Glycation ligand binding motif in lactoferrin. Implications in diabetic infection.

Lactoferrin and lysozyme are two important, naturally occurring antibacterial proteins found in saliva, nasal secretions, milk, mucus, serum and in the lysosomes of neutrophils and macrophages. Both proteins bind specifically to glucose-modified proteins bearing advanced glycation endproducts (AGEs). Exposure to AGE-modified proteins blocks the bacterial agglutination and bacterial killing activities of lactoferrin and also inhibits the bactericidal and enzymatic activity of lysozyme. Peptide mapping by AGE ligand blot revealed two AGE-binding domains in lactoferrin, and a single AGE-binding domain in lysozyme. None of these AGE-binding domains displayed any significant homology in their primary sequences; however, a common 17-18 amino acid cysteine loop motif (CX15-16C) was identified among them, which we named an ABCD motif (AGE-Binding Cysteine-bounded Domain).

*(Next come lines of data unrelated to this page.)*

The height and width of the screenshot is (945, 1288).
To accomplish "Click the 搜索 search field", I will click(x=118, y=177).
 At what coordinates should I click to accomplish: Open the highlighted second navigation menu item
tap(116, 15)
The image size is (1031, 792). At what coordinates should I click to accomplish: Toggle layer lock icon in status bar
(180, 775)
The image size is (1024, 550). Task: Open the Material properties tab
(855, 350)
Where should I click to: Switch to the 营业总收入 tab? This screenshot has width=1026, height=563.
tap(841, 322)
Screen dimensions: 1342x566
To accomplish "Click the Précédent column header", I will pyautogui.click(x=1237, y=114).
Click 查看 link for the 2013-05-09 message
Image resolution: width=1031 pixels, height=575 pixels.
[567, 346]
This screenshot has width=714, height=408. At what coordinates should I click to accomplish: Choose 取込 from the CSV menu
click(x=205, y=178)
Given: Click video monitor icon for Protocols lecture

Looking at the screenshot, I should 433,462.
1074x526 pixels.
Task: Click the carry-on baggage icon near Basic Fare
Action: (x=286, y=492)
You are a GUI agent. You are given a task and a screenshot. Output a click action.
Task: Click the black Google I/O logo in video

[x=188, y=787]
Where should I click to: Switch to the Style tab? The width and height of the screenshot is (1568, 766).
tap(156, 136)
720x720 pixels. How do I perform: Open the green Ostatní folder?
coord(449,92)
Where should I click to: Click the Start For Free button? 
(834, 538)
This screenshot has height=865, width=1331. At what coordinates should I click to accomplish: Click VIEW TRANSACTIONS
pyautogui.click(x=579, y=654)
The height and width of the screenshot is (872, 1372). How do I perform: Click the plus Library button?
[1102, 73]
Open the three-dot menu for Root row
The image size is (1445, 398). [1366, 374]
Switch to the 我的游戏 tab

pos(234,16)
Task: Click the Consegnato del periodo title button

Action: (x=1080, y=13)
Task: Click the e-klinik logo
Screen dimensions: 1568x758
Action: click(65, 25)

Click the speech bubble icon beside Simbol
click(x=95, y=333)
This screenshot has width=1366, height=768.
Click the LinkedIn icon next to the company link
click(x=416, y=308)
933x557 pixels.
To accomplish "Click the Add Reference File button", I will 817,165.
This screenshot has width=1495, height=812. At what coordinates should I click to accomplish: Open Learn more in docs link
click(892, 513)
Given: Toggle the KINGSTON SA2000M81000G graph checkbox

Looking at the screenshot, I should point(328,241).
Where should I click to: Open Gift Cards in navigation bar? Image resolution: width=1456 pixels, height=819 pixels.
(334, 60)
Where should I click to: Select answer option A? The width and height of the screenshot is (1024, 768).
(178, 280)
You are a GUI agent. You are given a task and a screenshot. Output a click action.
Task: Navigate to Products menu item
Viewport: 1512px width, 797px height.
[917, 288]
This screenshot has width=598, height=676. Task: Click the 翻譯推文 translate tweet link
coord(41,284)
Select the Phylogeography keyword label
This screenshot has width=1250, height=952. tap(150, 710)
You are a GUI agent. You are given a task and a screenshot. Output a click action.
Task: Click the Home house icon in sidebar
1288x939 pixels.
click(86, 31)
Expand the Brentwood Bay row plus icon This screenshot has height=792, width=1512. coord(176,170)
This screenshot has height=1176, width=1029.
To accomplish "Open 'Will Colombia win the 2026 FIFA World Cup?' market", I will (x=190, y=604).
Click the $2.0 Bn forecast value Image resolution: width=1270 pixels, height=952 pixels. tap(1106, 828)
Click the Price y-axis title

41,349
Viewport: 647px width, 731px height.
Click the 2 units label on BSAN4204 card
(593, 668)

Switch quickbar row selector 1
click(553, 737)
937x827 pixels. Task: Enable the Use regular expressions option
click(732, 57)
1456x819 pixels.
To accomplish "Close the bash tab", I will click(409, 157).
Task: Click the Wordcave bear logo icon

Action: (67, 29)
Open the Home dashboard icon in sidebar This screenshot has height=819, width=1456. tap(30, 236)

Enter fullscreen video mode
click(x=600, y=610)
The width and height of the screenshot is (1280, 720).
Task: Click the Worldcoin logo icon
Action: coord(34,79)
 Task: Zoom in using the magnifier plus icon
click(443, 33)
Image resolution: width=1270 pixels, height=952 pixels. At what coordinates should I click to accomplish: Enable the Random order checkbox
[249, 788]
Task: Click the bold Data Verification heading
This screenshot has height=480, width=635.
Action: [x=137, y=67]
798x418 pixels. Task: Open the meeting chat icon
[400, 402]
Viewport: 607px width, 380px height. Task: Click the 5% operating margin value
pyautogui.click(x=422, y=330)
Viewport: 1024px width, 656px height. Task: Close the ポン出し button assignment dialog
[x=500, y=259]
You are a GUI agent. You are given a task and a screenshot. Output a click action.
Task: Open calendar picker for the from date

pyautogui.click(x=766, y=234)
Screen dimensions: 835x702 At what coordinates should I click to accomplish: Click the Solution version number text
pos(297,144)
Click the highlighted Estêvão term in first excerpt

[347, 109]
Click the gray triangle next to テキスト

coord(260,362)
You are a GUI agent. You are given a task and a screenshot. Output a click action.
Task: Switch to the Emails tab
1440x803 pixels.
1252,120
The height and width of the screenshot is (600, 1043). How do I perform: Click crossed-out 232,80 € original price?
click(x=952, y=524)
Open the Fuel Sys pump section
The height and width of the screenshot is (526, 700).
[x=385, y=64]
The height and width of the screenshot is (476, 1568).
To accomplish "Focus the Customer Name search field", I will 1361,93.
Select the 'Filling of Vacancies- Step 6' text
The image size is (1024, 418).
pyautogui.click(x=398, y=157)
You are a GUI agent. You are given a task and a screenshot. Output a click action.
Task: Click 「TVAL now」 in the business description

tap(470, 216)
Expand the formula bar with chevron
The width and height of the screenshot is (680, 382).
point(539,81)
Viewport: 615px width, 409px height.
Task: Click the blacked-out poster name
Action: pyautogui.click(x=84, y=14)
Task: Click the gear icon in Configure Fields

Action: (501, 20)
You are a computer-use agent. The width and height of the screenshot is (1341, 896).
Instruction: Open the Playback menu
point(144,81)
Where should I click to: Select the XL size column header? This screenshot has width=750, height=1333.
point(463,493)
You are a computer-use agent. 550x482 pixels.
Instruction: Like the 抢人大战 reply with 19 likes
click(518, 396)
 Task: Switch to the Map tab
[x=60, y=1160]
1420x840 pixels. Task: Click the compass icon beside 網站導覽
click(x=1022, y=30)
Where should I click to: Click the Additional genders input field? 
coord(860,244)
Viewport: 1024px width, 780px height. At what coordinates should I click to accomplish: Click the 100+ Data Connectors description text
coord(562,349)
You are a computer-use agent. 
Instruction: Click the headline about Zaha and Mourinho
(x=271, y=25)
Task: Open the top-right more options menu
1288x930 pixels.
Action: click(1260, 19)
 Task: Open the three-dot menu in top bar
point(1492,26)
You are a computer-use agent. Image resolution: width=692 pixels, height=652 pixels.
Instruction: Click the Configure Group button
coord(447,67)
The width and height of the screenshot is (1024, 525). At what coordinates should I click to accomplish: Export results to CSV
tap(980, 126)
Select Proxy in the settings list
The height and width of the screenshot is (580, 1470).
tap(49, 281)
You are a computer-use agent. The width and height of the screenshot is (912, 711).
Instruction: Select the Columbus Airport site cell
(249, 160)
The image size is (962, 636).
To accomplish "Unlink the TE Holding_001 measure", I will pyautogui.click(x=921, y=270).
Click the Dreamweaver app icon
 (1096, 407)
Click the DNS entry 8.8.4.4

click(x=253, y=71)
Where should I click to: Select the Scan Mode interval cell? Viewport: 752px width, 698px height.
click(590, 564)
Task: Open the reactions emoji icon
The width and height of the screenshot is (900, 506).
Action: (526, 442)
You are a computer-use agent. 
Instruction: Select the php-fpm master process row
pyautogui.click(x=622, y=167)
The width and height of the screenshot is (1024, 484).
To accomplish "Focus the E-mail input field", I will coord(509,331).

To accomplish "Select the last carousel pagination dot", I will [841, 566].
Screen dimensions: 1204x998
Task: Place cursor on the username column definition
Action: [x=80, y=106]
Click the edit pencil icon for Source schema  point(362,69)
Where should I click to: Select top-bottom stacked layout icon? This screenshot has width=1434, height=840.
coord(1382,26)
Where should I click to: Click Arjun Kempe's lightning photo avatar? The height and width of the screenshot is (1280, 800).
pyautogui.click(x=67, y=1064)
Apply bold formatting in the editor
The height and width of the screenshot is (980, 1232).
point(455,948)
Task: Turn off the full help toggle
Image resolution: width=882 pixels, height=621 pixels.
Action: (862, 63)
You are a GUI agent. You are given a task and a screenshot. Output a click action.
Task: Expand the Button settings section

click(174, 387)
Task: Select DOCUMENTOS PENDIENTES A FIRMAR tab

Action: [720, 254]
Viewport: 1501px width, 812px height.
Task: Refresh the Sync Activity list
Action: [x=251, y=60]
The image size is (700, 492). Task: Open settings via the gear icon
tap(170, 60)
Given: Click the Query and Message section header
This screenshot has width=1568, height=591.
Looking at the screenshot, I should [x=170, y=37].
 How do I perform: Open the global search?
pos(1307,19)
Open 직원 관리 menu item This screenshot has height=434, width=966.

Similar domains are also present in other antimicrobial proteins such as defesins. Hydrophilicity analysis indicated that each of these ABCD loops is markedly hydrophilic. Synthetic peptides, corresponding to these motifs in lactoferrin and lysozyme, exhibited AGE-binding activity. Since diabetes is associated with abnormally high levels of tissue and serum AGEs, the elevated AGEs may inhibit endogenous antibacterial proteins by binding to the conserved ABCD motif, thereby increasing susceptibility to bacterial infections in diabetic individuals. These results may provide a basis for the development of new approaches to prevent diabetic infections.